2011年3月11日に発生した東日本大地震(本震)とそれに関連する各種震災を経て、人々の心理状態・心境・行動性向には大きな変化が生じたと言われている。各種調査ではその変化を裏付ける結果が出ているが、今件項目でもそれが容易に見て取れる。今項目では主に価値観や日々の生活の中での行動指針的なものにスポットライトを当てているが、提示した項目が巧みなのか、大体同じような値が出てしまっている。

↑ 震災前と比べて自分自身の生活・考え方に変化はあったか(価値観編)
↑ 震災前と比べて自分自身の生活・考え方に変化はあったか(価値観編)

本編では「情報収集に使うツール」として具体例に「テレビ・新聞・ツイッターなど」と、メディア方面を強く意識する設問が行われているのが確認できる。
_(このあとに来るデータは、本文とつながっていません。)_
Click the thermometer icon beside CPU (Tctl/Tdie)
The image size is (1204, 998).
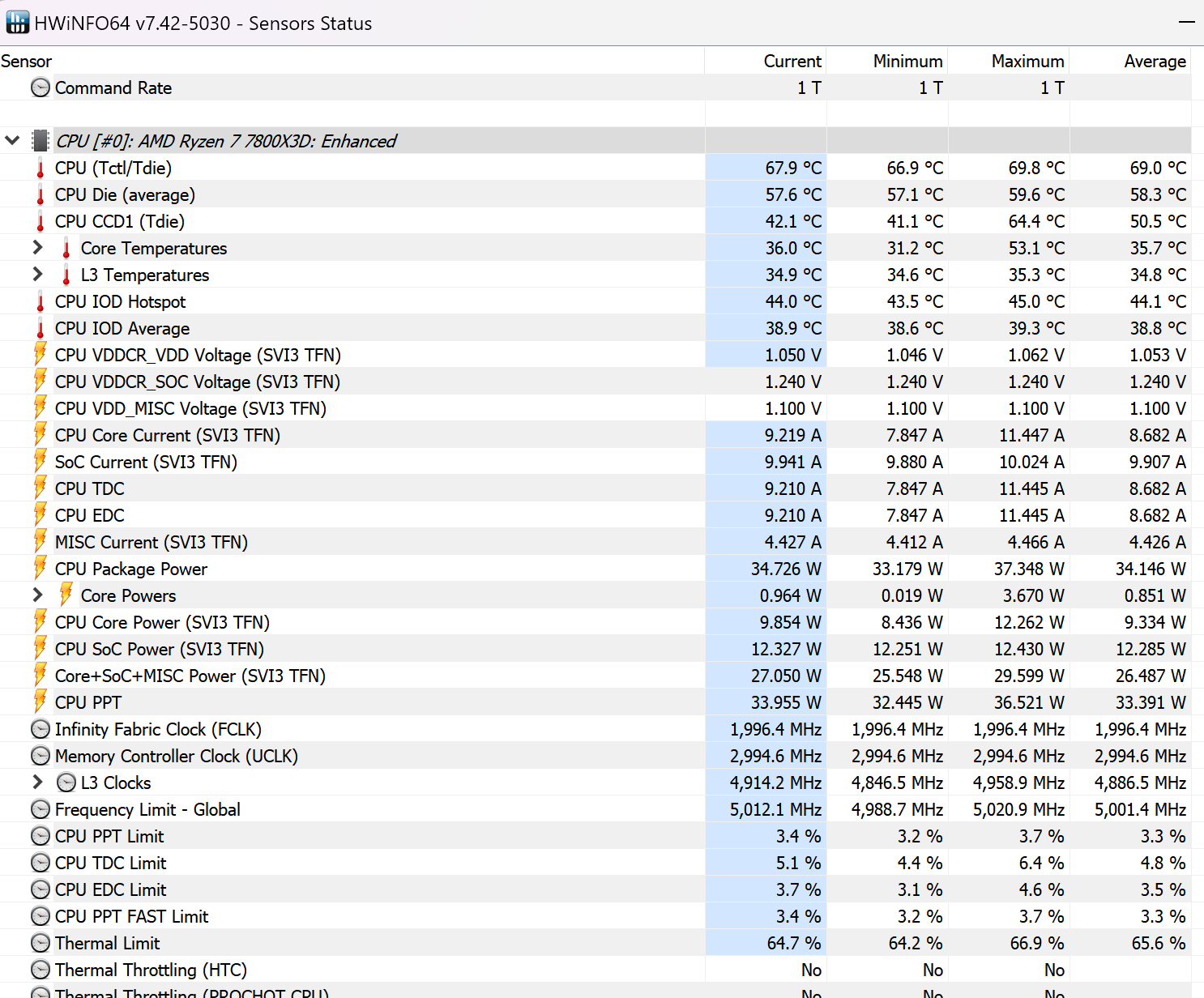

震災時の情報収集ツール・インフラの脆弱性の露呈や、意外に役に立ったもの、予想以上に役に立たなかったものに対する価値評価の再認識(【地震情報で見直される「ラジオ」、評価を受ける「ソーシャルメディア」、そして……】)が行われ、それが行動に移されたと見てよい。とはいえ、約2割という値は判断に迷う水準ではある。

また、「時間の使い方」「仕事に対する考え方」「自分の中で大切にしているもの」「趣味」など、一人ひとりの価値観に関わる項目でも、2割前後の人が変化を体感しているのが分かる。生活様式の変化や節電などへの心構えだけでなく、もっと根本的な、人としての日々の生活における深層部分に関わる「価値観」に「動き」を生じたことを「自認」しているのが分かる。

リリースでは「(2割程の人が実態感するほど)東日本大震災は人の価値観を変化させるほどの大災害だった」と説明している。しかしこの回答は、あくまでも回答者本人が「価値感が変わった」と認識した上での値に過ぎない。本人が気がつかない、自認していないうちに、価値観に変移が生じている人も少なくあるまい。